▶ Target position records
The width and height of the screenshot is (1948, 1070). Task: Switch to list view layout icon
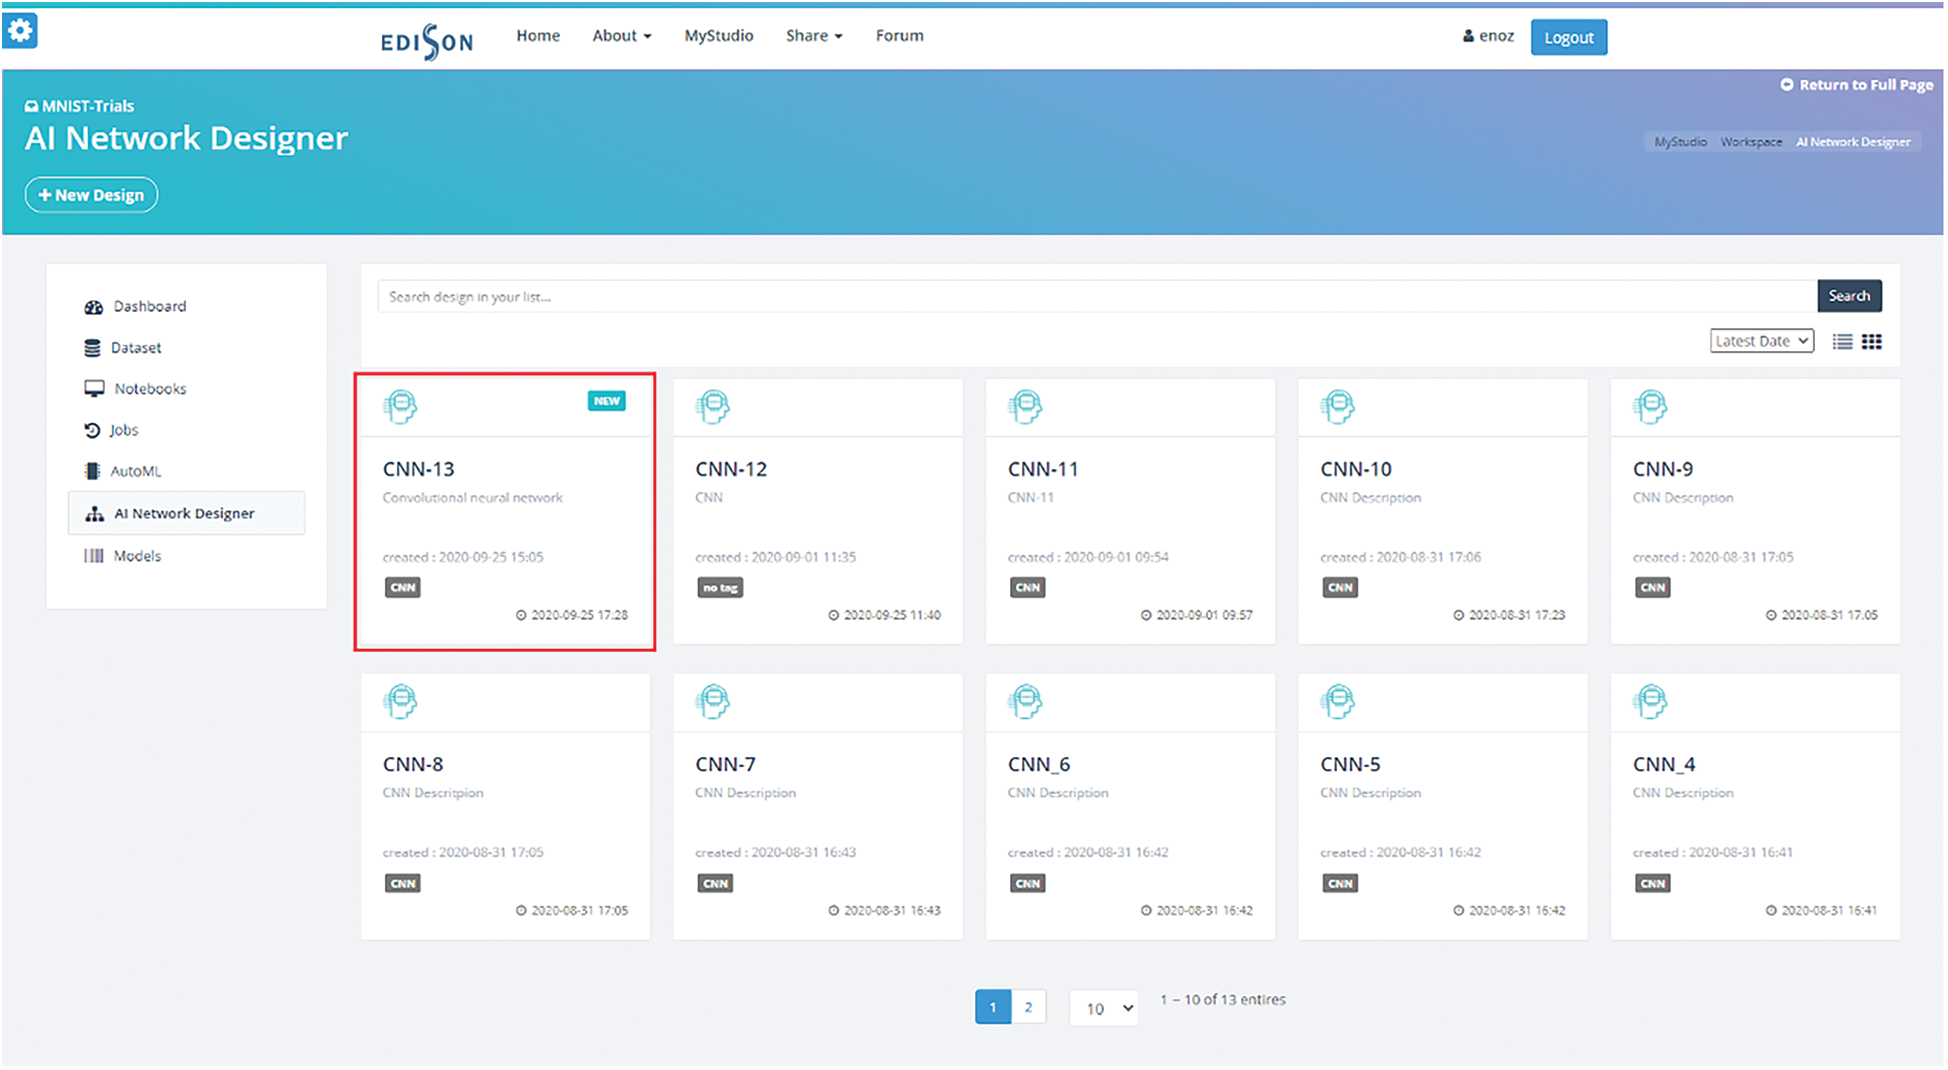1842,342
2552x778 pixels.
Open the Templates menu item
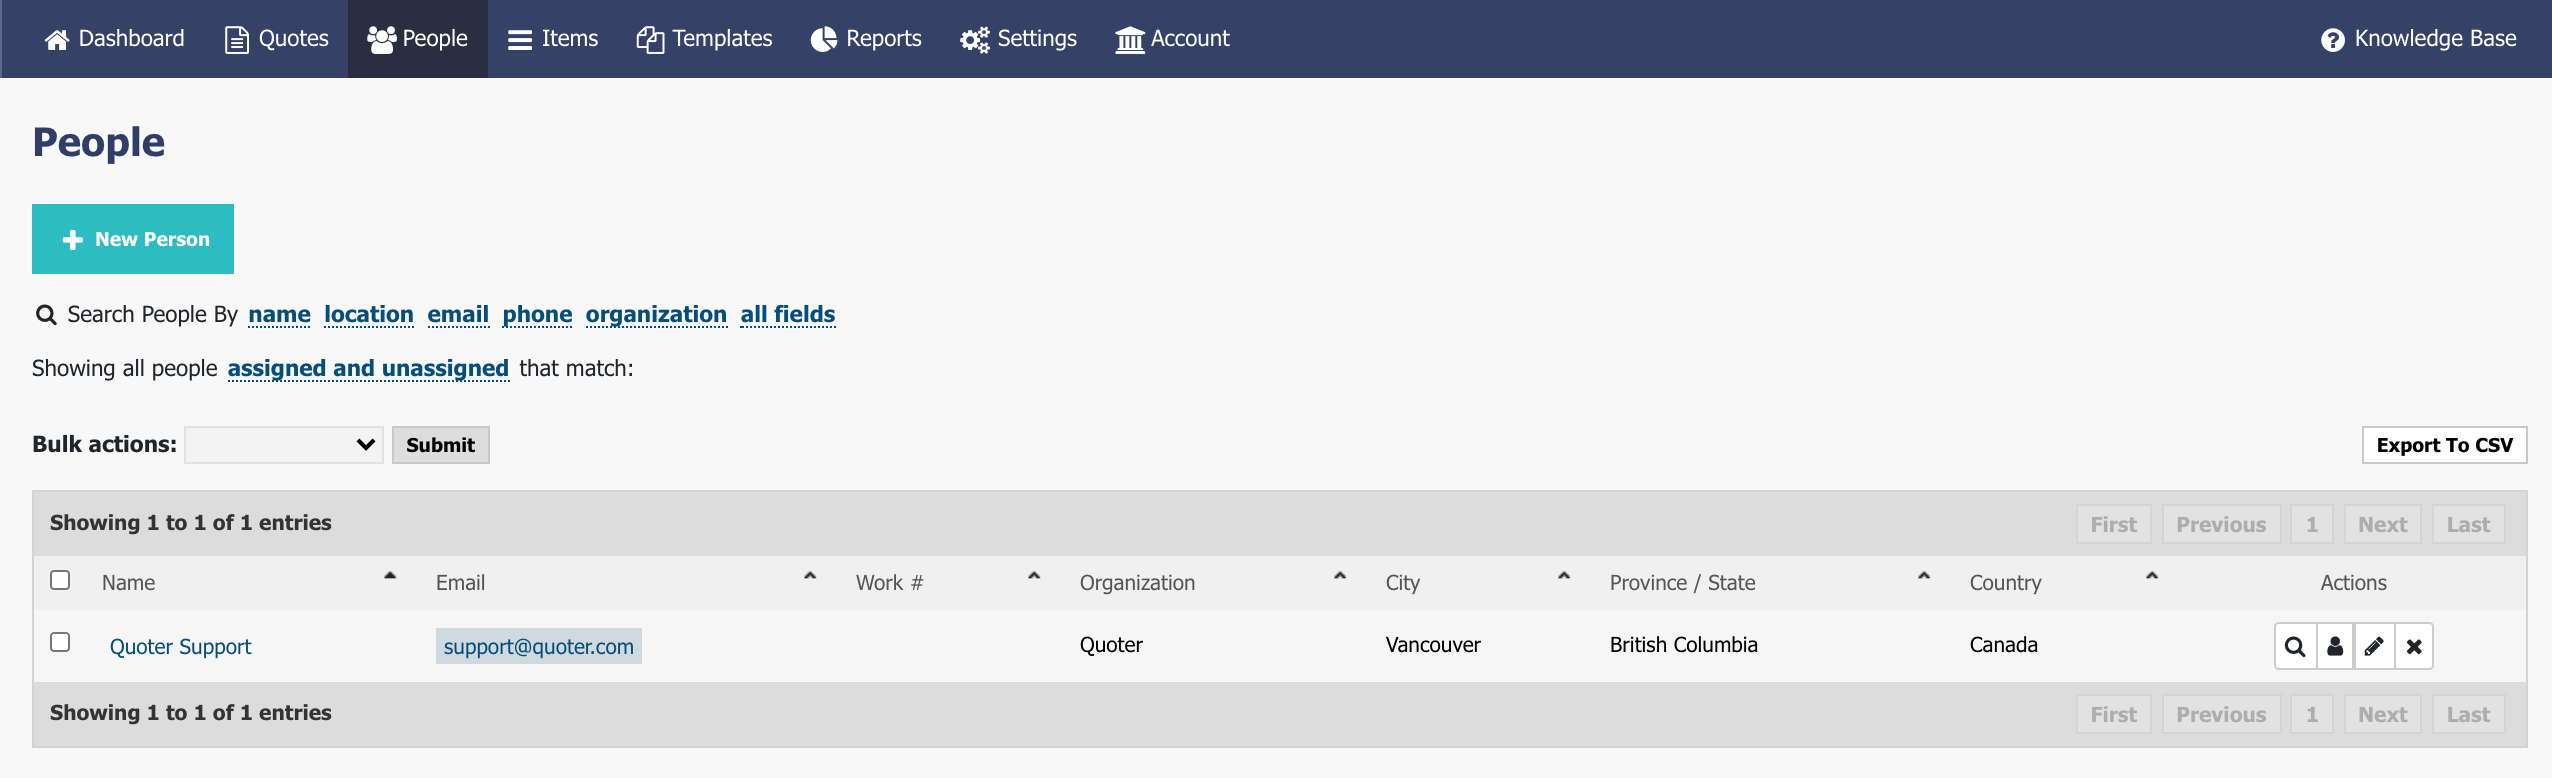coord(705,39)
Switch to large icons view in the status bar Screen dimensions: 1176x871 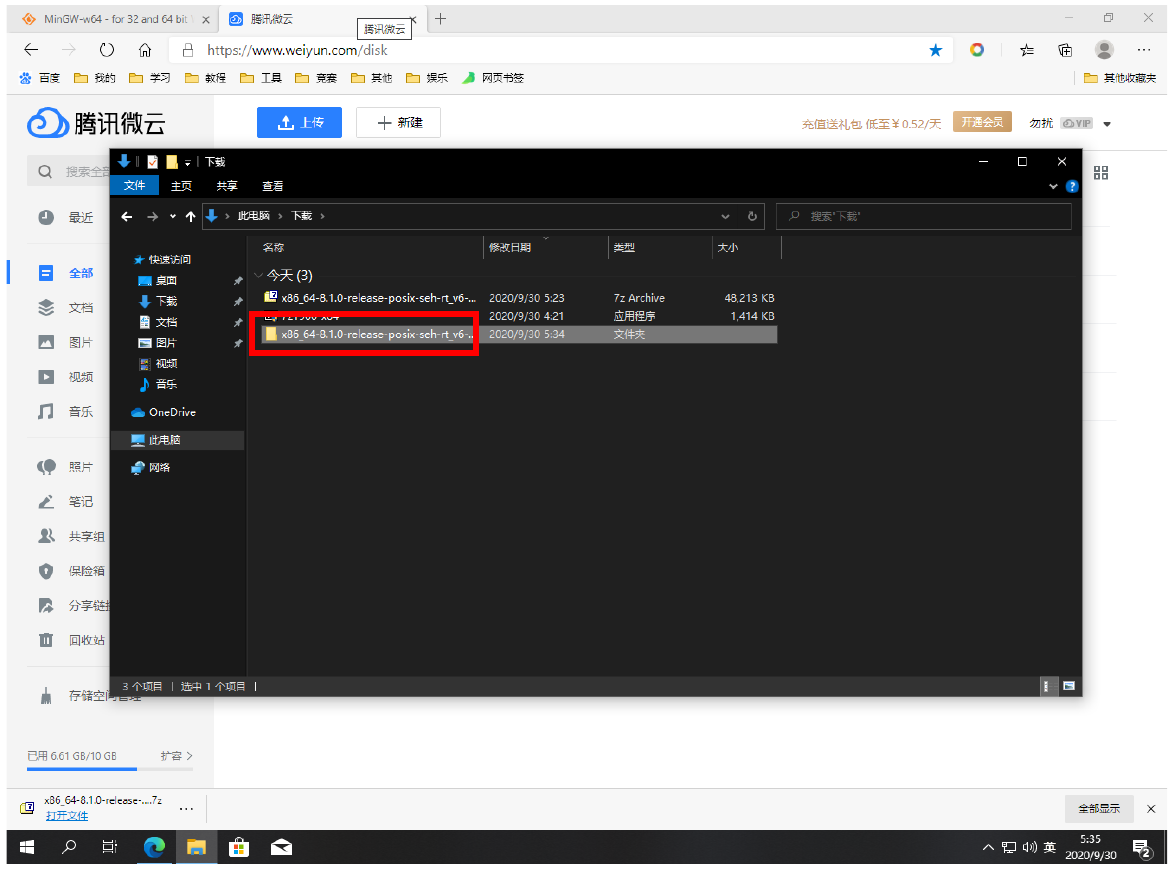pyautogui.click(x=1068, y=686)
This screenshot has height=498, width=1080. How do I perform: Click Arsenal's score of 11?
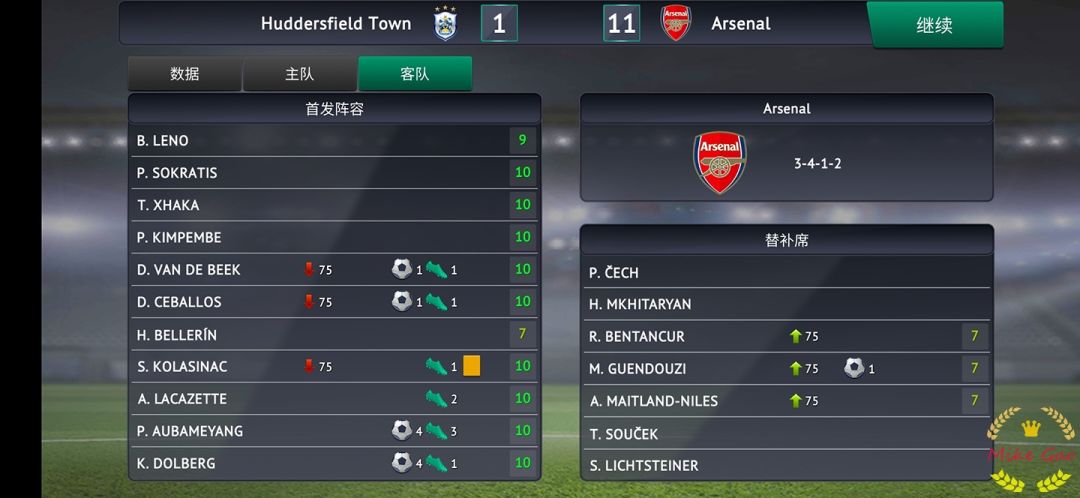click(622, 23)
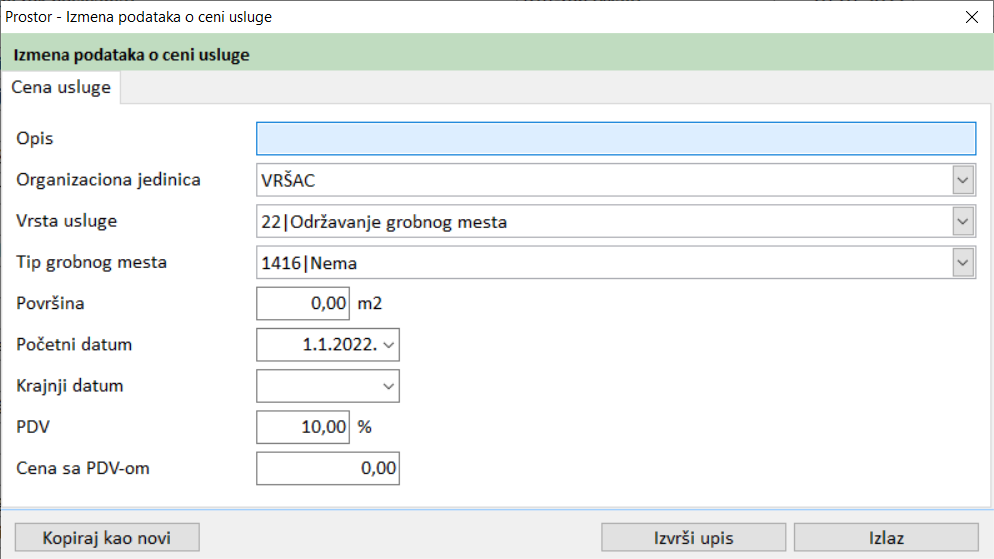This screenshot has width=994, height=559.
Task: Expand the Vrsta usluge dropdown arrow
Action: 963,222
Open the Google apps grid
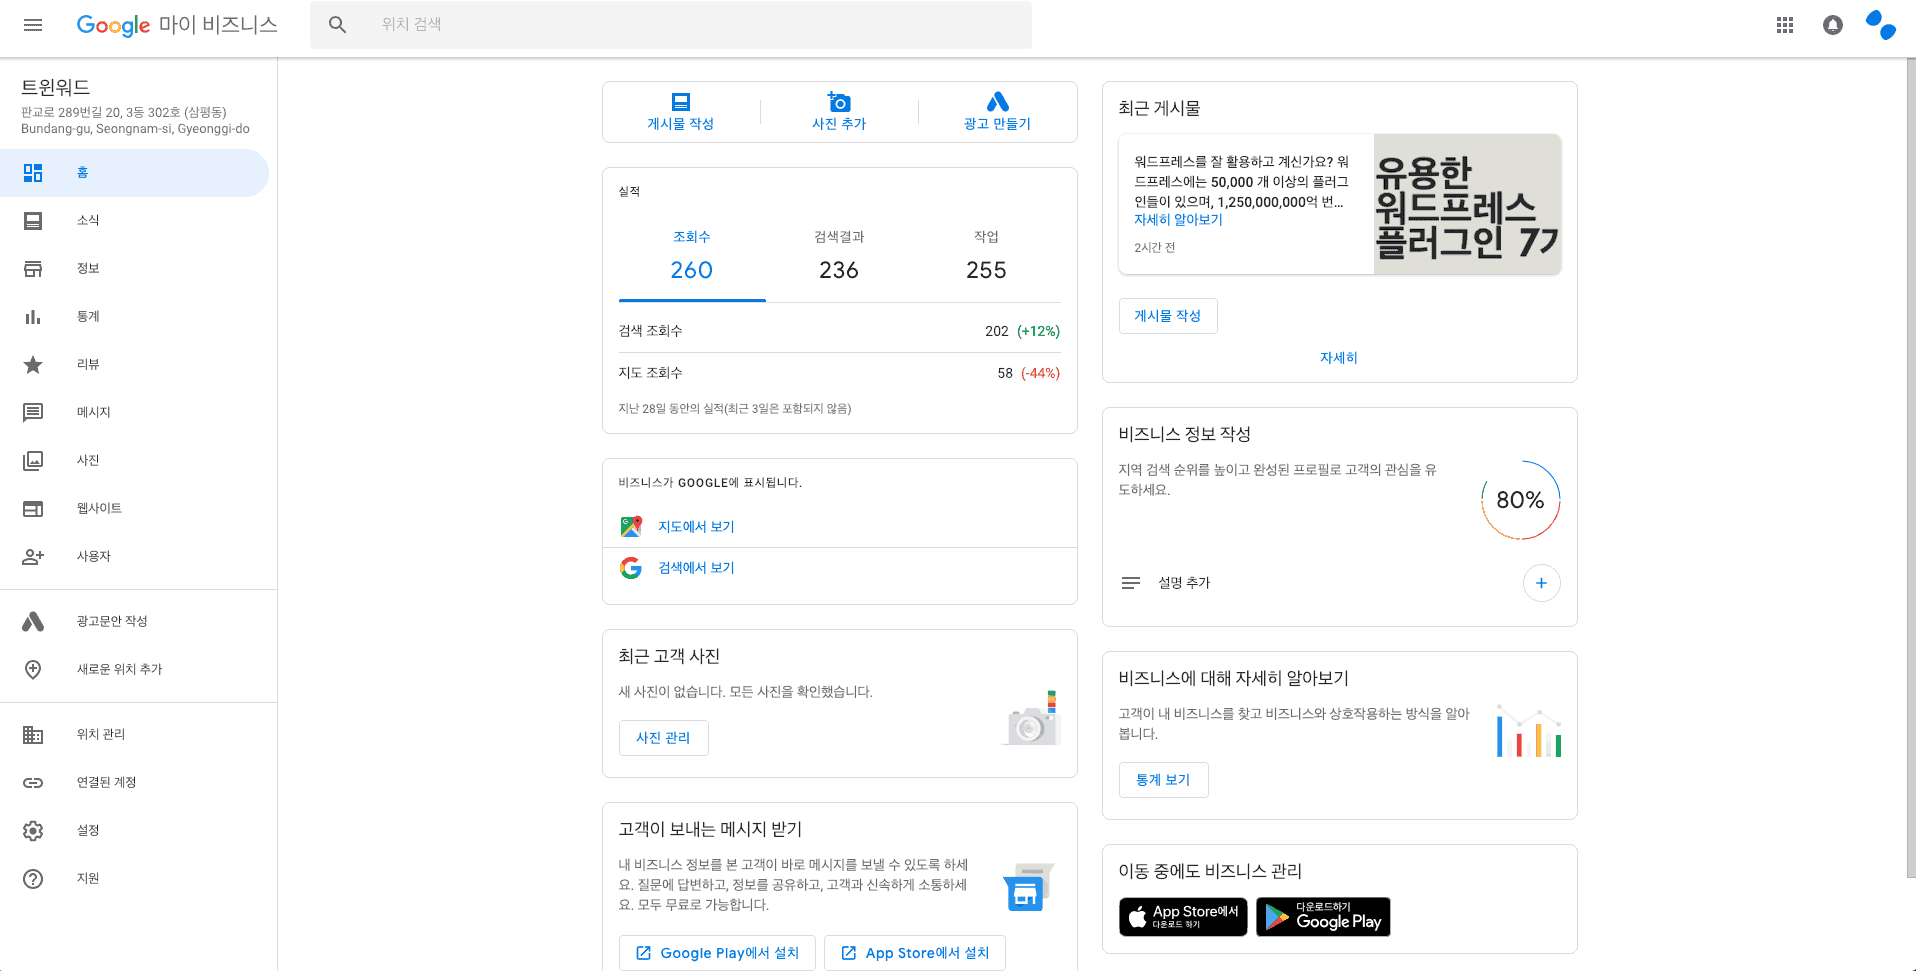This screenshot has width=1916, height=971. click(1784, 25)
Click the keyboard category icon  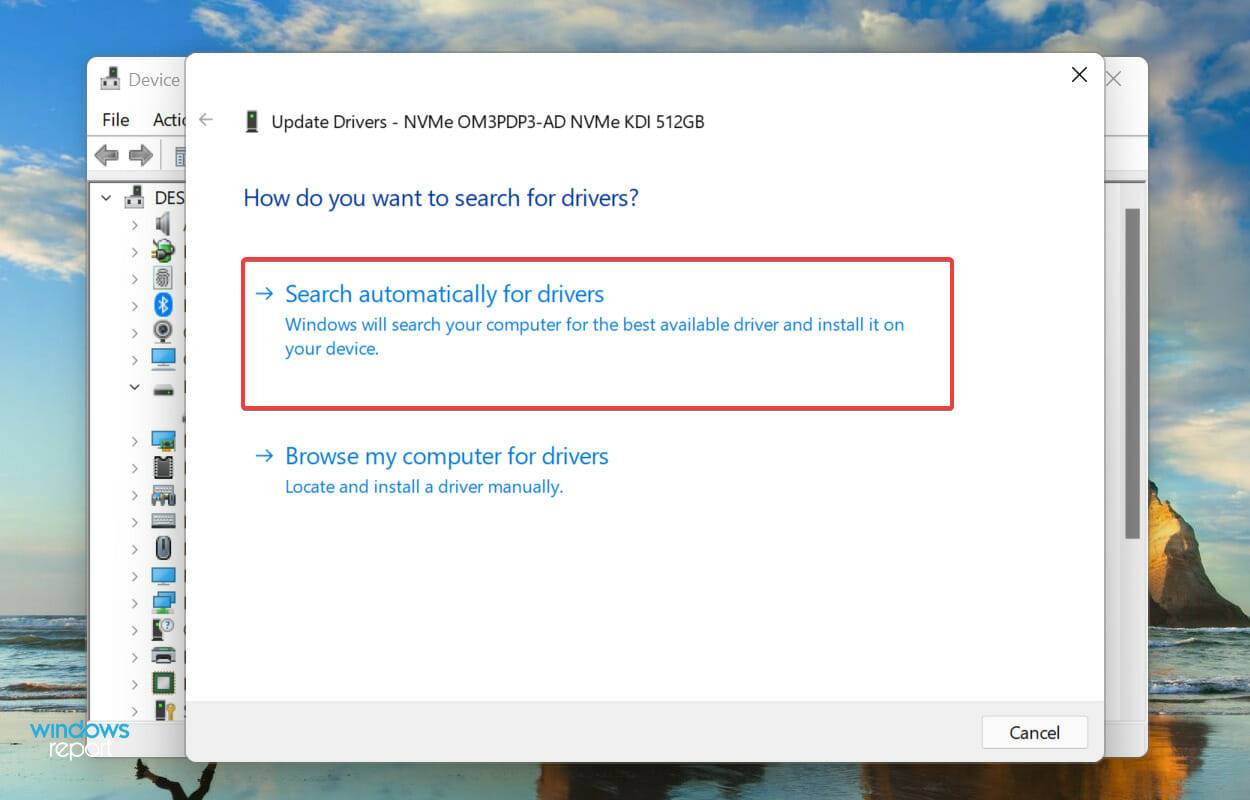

▶ DO THIS
Could you lay out the lines of the records as a numbered list, starting with the line that contains "Open the Google apps grid" and going on through the end of the records, with blank lines and pictures left out?

▶ TASK RESPONSE
1. Open the Google apps grid
2. This screenshot has width=1916, height=971. click(1784, 25)
3. Click the keyboard category icon  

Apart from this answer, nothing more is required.